Larking Around Namibia. Part 3. Erongo and Brandberg.

With dusty Etosha behind us (see Part 2) we headed for the Erongo Mountains to try and find the Hartlaub’s Spurfowl.

We had booked to stay at the Erongo Plateau Camp in the Erongo Mountain Rhino Sanctuary for 4 nights. The camp is situated quite high up and takes a while to get to from the road. The view was good and the ablutions respectable. We felt 4 nights here was excessive so we changed our stay to 2 nights.

Our target bird here was the Hartlaub’s Spurfowl. The birding on the whole was limited around the camp. On the first morning we did hear the Hartlaub’s Spurfowl calling and so set off along one of their steep and rocky paths. The undergrowth was quite thick so our view was restricted. As expected we were not successful.

Later that morning we took a drive along the road back towards the Rhino’s Gate entrance to try and find our target bird. We were not successful. There was another campsite – Mara Camp – which we had noticed on the way. We called in to check it out. The campsite next to a dry riverbed was amongst tall shady trees on flat ground with well done up ablutions – unfortunately with a donkey boiler.  But what sold the place to us was the agreement between Mara and the up-market Erongo Wilderness Lodge enabling Mara guests to visit the Lodge which is virtually opposite Mara camp.

We immediately switched camps and stayed 2 nights at Mara Camp. The birding in and around the grounds was excellent with Rosy-cheeked Lovebirds screeching everywhere, sunbirds and many other seedeaters. However the highlight was the presence of Ruppel’s Parrots.  Many other species were present as the following photos will attest.

Stored records ::
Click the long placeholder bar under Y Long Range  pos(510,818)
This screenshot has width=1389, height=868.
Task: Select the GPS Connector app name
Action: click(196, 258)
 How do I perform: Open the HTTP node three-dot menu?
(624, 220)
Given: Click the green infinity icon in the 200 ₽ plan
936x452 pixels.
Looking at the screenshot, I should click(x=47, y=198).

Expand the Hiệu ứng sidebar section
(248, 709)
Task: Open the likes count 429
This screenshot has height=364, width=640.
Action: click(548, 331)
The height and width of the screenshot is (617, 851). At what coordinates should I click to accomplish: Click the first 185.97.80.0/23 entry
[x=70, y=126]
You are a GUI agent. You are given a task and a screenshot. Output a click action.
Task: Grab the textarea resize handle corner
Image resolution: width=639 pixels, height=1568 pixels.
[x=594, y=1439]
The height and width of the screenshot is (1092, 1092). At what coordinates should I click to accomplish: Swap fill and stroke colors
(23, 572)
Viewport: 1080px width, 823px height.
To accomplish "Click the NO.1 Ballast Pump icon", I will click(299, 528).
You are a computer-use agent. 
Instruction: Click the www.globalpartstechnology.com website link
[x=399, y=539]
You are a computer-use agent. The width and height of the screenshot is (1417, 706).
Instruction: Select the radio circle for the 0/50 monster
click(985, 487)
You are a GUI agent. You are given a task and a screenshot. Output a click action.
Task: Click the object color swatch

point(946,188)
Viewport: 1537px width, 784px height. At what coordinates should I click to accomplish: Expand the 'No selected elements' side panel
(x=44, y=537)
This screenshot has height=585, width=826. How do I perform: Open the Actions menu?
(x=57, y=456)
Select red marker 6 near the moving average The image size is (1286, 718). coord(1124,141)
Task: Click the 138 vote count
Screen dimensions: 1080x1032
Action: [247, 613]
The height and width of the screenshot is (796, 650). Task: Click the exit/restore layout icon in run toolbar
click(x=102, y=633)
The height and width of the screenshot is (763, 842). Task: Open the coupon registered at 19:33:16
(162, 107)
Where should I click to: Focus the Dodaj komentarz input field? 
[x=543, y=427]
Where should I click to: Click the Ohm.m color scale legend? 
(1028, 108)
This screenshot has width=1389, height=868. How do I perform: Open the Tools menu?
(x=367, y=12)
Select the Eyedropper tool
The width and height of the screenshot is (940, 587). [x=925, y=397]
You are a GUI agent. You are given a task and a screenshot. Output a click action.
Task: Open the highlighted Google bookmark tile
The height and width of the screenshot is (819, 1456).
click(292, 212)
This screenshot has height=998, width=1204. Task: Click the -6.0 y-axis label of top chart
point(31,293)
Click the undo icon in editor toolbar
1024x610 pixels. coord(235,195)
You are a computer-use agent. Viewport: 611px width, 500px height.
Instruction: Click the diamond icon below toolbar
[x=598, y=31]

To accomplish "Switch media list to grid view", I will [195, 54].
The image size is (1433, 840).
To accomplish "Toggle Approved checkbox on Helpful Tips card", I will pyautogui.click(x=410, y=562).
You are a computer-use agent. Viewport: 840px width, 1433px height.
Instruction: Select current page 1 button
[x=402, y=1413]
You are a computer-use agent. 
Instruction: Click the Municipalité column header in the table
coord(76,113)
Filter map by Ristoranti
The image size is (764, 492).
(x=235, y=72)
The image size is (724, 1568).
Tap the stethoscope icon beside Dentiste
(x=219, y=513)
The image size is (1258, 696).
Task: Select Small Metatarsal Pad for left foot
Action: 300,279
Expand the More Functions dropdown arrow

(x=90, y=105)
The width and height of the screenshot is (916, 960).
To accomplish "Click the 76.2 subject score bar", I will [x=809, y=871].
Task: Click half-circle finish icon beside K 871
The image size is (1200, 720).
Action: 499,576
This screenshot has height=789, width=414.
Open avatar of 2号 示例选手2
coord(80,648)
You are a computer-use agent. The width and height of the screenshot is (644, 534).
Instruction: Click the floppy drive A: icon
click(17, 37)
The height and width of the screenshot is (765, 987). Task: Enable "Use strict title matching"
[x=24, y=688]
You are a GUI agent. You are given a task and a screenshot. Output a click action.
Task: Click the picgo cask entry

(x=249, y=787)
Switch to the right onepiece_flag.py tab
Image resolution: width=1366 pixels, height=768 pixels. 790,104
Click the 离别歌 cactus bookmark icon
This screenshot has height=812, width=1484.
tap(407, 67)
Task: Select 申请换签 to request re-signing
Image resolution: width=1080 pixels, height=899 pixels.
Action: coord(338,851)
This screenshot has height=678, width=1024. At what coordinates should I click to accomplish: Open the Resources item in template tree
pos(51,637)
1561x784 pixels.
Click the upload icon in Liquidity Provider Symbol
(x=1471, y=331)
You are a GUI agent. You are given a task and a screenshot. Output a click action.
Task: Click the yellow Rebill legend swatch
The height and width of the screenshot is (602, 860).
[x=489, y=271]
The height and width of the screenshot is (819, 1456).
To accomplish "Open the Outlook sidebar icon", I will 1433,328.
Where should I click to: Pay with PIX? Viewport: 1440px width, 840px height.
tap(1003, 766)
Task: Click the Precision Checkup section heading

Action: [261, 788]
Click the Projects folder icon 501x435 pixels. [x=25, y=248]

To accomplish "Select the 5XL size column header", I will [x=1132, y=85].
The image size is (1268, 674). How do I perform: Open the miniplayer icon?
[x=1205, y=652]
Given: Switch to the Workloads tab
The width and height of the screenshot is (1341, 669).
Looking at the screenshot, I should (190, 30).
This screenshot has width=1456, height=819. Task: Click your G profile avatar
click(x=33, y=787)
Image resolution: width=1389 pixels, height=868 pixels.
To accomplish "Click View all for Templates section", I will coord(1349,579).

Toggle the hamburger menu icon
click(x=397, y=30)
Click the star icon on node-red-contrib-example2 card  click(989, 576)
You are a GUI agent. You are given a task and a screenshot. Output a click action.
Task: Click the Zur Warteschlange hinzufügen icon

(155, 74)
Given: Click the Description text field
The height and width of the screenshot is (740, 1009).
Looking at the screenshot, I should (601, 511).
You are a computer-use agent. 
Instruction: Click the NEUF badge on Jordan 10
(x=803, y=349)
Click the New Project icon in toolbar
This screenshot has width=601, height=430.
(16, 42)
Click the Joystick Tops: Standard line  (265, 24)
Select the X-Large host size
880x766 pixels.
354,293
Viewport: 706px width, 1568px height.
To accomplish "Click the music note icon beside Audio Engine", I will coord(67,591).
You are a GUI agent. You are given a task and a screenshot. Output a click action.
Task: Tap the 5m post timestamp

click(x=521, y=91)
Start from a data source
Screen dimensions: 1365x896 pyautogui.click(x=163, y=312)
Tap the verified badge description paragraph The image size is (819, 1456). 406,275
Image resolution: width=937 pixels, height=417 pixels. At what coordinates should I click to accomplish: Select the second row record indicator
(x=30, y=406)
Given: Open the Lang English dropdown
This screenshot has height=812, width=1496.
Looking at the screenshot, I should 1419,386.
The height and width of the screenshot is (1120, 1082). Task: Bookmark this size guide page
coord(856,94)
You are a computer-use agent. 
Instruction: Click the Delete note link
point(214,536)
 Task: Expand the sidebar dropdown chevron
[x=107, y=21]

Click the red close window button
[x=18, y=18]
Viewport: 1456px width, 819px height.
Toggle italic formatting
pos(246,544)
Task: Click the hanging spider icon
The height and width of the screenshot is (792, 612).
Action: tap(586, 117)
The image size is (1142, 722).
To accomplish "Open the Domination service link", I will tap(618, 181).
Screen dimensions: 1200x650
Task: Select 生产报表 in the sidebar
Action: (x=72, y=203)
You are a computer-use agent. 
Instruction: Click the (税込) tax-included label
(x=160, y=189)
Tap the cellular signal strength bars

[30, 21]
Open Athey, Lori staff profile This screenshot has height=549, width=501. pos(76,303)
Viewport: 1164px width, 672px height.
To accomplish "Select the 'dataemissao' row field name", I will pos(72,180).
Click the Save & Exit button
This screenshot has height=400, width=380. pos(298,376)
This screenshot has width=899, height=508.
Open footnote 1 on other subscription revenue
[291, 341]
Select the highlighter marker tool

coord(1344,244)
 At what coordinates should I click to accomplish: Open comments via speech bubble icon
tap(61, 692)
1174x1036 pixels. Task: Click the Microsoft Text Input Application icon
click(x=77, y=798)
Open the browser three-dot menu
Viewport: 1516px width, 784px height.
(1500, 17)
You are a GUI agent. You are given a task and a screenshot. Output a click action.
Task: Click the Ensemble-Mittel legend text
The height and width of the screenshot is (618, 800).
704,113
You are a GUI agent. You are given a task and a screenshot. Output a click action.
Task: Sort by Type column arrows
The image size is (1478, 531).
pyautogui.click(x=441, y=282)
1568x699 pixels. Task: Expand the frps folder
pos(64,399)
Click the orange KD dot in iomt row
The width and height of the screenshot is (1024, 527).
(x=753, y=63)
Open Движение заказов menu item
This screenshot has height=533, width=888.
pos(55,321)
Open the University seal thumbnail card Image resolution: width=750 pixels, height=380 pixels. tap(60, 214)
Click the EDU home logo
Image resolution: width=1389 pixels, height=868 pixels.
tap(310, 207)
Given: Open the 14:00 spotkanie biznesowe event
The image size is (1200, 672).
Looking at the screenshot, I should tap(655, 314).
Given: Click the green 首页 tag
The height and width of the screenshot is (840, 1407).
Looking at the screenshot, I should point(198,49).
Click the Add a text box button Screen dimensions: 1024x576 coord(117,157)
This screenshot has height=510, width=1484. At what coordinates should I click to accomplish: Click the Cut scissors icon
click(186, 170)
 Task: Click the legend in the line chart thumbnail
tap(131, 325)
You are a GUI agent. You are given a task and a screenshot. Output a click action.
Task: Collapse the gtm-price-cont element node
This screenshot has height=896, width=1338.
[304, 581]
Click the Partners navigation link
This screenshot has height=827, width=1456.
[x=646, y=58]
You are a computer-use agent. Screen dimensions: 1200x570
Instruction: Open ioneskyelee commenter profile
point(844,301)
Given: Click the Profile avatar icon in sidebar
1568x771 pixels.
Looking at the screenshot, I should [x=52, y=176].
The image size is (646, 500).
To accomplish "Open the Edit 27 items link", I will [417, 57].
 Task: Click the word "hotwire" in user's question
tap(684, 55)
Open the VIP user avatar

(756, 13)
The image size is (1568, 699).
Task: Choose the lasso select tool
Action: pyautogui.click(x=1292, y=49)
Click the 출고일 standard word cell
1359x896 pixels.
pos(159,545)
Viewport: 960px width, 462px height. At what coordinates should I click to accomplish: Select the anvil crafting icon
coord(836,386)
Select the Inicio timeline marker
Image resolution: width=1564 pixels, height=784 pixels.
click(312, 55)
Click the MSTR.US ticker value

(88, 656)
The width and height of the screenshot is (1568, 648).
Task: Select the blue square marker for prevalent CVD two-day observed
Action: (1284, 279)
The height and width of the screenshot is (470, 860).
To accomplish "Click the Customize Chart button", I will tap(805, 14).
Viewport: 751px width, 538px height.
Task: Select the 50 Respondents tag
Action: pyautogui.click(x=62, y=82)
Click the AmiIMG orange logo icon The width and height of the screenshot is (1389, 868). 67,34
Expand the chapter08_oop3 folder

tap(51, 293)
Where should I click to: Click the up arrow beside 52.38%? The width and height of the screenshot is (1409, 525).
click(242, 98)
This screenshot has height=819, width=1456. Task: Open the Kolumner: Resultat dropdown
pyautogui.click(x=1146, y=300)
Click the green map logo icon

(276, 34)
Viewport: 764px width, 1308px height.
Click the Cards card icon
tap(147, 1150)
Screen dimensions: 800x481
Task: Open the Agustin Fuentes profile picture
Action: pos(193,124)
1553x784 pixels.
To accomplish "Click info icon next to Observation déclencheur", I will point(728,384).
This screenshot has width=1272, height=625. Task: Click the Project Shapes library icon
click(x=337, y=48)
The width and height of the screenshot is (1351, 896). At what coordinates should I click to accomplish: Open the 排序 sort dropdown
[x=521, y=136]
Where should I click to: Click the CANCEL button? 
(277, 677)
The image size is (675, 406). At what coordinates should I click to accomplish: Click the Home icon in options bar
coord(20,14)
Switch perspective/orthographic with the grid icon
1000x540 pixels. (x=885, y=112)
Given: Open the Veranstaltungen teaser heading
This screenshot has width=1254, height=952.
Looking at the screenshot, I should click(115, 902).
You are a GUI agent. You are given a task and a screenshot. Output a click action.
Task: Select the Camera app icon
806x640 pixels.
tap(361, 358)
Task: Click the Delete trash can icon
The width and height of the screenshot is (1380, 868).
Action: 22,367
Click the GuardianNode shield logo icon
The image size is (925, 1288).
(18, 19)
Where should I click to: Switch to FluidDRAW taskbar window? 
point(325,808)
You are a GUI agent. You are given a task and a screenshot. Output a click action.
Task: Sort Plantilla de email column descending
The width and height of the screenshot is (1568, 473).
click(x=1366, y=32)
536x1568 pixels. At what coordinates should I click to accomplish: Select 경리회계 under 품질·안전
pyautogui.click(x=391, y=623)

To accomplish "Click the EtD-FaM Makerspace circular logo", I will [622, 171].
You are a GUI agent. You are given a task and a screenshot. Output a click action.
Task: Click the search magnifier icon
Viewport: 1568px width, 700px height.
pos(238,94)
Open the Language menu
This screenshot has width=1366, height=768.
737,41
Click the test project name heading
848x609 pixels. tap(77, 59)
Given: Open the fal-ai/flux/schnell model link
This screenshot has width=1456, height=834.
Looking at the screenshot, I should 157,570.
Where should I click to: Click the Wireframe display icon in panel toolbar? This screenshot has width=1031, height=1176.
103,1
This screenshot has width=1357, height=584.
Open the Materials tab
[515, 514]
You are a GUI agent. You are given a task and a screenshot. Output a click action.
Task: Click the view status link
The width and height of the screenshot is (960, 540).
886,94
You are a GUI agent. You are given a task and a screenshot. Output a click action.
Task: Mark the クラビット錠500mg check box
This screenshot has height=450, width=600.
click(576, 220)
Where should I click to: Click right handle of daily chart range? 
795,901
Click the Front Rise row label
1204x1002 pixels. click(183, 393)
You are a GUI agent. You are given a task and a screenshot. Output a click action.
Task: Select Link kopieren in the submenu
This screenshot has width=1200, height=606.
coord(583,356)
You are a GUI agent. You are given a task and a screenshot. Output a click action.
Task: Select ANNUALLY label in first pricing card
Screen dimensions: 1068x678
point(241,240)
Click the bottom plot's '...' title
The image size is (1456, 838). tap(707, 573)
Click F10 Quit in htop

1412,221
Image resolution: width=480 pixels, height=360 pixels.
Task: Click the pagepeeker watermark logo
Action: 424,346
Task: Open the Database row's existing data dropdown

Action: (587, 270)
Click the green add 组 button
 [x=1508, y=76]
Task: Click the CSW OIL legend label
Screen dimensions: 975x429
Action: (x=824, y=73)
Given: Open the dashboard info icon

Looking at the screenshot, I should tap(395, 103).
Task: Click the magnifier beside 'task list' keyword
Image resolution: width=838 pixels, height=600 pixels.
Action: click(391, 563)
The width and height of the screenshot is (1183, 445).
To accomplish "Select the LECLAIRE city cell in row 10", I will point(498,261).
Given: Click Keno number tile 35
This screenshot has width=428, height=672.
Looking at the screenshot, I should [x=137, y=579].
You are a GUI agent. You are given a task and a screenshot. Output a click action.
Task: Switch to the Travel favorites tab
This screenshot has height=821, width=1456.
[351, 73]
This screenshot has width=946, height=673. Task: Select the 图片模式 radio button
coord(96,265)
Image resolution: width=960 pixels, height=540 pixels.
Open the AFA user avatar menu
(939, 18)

Written task 1 ::
According to the Erongo trip report, what arrangement between Mara Camp and the Erongo Wilderness Lodge won the travelers over?
Written task 2 ::
Resume the Erongo trip report after its final sentence.

Response 1 ::
Mara guests were allowed to visit the up-market Erongo Wilderness Lodge, which is virtually opposite Mara Camp.

Response 2 ::
Of course we visited the Erongo Wilderness Lodge – we had heard how fantastic the birding was from Sean of Batis Birding. We were welcomed on arrival and as we waited to seek permission from the manager a Rockrunner ambled past us. That was the start!

The manager was very happy to see us and suggested we return in the morning to enjoy their breakfast and observe the birds from the restaurant which overlooked a close by bird feeding area. Needless to say we accepted and returned the next morning very early to find a pair of Hartlaub’s Spurfowls ambling around next to the restaurant deck. We enjoyed a full morning in the camp and returned for sundowners on both days we had available. The following pictures give you an idea of the Lodge setting as well as some of the birds we were lucky enough to photograph.

In future we would stay at least 3 nights at the Mara Camp. However we had a deadline in Swakopmund which if we left after 2 nights at Mara allowed us to visit Brandberg for 2 nights – the minimum we stay in an area we want to bird.

So on to White Lady Lodge through the Erongo Mountain Sanctuary – a fairly scenic drive on a reasonable (if dusty) gravel road.

As we approached Uis we prepared ourselves for our next target bird – the Benguela Long-billed Lark. This is the southernmost part of its range and fortunately it is the only long-billed Lark in the area. This was a lifer for both of us – if we could find it.

Within a few kilometers of turning north from Uis we saw a potential bird on the left. Bins quickly to the eyes, the bird sees our aim and off he took flying over a nearby ridge in to the next gully. Ever hopeful we follow as it looked as though it would be less than 50 metres from the road. A careful scan found the bird and we watched as it got ever closer to us. Bingo – Benguela Long-billed Lark.

As we enjoyed the sighting we noticed a group of birds further back – a Common Fiscal was chasing off the others. Amongst them were Mountain Wheatears and another pair – one of which eventually perched in a bare tree. The scope was already out and on to him in a shot –  white eyebrow, russet rump – Herero Chat!! We had good viewings but it scarpered as I tried to get closer for a decent photo.

We had visited Brandberg previously and not much had changed – fortunately. The campsite is huge and well spread out. It is sandy, shady and flat. The ablutions a bit basic and hot water in the morning dependant on the boiler being kept fed through the night – the perennial problem with donkey boilers.

No Desert Elephants visited the camp this time fortunately.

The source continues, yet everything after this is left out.